╔══
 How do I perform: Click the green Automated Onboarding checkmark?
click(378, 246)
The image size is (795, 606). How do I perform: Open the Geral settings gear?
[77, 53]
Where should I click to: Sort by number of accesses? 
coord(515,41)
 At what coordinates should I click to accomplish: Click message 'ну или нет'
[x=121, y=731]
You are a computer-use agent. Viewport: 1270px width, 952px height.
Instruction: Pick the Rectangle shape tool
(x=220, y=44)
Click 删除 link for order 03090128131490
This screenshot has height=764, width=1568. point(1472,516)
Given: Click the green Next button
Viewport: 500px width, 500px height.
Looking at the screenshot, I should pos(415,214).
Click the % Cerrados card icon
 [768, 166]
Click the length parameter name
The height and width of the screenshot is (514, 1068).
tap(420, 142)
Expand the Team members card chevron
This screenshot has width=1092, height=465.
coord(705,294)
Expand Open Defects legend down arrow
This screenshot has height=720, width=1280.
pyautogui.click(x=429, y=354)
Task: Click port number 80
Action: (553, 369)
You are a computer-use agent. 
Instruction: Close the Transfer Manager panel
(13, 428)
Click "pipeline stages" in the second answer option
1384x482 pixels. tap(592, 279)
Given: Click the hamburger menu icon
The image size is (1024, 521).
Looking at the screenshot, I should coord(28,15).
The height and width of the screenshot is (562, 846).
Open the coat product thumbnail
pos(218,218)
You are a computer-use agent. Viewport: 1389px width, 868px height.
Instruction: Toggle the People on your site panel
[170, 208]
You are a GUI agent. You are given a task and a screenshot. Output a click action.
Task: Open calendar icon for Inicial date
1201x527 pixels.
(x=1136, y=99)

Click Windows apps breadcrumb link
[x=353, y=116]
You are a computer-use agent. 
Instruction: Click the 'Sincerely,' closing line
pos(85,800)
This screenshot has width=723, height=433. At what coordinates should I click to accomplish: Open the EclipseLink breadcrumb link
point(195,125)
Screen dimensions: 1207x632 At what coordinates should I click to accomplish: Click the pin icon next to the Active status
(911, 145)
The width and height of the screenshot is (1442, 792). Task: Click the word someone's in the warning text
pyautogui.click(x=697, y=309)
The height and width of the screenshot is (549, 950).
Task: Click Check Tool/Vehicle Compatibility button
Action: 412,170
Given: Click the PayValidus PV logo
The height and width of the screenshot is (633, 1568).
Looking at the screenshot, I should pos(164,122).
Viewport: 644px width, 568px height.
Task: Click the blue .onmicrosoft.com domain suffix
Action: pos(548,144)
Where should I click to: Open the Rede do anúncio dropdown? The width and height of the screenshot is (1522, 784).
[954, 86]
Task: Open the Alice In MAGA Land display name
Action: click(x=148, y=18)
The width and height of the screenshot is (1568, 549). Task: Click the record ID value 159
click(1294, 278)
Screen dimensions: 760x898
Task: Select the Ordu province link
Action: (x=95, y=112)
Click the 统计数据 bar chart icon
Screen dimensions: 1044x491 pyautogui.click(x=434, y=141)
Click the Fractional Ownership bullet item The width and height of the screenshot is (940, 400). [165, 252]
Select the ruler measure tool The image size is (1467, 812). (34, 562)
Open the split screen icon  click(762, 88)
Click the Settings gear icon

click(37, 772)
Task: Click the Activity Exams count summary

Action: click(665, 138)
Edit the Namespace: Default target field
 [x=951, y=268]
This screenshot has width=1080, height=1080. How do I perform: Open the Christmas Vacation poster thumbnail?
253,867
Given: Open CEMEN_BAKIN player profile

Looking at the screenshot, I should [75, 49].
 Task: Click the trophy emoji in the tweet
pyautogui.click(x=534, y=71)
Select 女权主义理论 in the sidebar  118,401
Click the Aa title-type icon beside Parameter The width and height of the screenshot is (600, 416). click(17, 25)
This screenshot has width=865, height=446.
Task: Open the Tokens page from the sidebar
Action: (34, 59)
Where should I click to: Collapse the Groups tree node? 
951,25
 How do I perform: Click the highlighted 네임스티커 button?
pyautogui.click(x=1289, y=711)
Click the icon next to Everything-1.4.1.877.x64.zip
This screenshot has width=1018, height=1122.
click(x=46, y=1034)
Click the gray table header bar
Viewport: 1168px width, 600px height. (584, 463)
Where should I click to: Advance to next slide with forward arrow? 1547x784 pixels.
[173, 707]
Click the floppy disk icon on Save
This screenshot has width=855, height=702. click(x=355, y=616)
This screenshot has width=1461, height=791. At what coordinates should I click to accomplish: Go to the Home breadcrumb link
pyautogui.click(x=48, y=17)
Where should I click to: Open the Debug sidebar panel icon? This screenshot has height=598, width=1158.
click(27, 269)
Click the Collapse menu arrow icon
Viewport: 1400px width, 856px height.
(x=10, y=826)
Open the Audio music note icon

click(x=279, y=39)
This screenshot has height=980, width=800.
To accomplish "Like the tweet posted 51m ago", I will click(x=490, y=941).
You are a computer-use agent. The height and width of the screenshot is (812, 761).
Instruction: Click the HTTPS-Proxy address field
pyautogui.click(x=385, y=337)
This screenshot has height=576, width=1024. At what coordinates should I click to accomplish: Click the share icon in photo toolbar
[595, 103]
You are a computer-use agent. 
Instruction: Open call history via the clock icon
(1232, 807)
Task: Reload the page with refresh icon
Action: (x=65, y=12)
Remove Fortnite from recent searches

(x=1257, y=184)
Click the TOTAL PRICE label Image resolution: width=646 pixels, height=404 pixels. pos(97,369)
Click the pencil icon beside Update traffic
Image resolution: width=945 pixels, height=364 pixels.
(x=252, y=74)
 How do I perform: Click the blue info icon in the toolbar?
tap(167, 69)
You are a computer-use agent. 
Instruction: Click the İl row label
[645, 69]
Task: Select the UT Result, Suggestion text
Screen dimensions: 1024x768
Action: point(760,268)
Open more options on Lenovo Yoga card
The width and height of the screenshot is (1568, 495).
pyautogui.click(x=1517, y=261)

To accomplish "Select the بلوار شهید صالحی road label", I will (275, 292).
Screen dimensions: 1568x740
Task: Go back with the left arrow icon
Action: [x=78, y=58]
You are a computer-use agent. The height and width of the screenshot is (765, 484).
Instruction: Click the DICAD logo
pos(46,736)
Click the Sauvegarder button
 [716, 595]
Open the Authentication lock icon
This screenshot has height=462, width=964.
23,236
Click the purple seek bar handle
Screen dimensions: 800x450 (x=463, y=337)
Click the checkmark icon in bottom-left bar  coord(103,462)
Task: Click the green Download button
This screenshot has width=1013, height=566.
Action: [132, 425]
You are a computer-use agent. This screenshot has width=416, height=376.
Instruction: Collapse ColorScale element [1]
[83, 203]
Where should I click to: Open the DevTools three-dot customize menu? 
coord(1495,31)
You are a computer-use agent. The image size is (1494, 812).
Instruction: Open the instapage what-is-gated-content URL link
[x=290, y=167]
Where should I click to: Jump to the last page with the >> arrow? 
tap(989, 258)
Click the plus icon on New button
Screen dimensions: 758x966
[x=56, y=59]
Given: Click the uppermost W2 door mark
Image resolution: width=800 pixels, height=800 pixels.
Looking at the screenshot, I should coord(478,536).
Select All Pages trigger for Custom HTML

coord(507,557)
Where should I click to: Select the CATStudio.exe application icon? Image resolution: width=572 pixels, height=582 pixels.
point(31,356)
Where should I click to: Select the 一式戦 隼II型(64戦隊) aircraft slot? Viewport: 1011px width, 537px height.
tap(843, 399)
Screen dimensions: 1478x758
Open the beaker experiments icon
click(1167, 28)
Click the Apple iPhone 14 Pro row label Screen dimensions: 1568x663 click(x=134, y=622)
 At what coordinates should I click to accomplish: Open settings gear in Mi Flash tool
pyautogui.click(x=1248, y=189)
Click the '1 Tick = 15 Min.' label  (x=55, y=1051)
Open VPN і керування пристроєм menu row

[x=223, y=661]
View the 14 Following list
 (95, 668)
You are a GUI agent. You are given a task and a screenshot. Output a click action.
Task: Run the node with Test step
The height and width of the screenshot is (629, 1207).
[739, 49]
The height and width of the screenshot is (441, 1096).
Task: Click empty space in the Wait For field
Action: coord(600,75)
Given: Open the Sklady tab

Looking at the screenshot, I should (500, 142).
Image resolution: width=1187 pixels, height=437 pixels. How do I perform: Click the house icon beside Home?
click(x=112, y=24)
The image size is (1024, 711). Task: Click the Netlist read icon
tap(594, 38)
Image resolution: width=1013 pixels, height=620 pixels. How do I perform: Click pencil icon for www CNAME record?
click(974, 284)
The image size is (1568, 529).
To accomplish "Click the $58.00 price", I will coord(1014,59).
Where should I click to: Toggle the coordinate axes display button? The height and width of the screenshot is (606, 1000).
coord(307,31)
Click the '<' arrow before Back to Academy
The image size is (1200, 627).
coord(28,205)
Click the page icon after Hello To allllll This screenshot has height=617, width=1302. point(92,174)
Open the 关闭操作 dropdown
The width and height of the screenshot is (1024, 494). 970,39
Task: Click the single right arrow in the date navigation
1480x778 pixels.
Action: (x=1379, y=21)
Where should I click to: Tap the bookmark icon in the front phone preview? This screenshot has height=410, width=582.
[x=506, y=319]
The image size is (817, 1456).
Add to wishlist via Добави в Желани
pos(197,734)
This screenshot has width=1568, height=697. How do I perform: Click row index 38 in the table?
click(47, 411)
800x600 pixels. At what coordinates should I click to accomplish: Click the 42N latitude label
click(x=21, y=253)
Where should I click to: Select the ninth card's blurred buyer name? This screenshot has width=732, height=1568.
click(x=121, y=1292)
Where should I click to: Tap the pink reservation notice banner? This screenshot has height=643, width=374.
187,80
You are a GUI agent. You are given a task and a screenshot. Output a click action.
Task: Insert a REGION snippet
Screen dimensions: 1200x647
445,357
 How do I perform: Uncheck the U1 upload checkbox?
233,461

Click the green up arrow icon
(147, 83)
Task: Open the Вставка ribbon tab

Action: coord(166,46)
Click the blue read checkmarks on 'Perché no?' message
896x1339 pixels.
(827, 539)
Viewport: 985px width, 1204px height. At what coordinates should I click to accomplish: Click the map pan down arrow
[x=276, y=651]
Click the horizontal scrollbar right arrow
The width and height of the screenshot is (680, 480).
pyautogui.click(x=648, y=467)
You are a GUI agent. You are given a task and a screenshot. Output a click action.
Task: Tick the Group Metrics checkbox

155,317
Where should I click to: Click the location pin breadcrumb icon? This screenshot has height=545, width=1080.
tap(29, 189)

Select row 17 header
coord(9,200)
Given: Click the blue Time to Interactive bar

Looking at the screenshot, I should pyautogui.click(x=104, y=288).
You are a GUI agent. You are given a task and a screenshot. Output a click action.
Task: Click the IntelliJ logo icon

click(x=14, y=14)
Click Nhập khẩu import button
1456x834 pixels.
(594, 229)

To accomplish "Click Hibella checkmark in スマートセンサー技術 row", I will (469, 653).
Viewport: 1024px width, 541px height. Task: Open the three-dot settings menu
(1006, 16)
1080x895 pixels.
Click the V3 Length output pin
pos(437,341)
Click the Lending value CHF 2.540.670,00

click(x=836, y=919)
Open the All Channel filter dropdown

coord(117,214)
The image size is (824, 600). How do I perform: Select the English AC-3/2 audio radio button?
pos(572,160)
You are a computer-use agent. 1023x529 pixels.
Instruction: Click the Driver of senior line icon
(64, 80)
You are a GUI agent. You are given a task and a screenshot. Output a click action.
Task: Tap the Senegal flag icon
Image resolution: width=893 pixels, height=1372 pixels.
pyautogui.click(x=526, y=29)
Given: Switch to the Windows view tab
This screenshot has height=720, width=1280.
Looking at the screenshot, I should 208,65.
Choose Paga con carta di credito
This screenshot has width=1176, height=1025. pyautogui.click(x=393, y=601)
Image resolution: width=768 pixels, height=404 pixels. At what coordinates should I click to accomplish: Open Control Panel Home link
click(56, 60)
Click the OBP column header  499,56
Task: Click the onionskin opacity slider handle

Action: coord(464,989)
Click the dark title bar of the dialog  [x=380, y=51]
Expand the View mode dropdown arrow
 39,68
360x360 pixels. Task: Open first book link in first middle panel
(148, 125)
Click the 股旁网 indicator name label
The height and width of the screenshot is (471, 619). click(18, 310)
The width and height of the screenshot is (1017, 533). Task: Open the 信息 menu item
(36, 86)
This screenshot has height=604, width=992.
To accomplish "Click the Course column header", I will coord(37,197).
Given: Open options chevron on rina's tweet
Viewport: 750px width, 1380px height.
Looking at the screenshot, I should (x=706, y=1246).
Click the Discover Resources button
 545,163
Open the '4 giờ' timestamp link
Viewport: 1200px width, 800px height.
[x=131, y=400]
╚══
What you will do >> Both end lines included, restate word for word the lines above from the line with "Task: Click the single" to the line with "The image size is (817, 1456).", and nothing else.

Solution to this problem >>
Task: Click the single right arrow in the date navigation
1480x778 pixels.
Action: (x=1379, y=21)
Where should I click to: Tap the bookmark icon in the front phone preview? This screenshot has height=410, width=582.
[x=506, y=319]
The image size is (817, 1456).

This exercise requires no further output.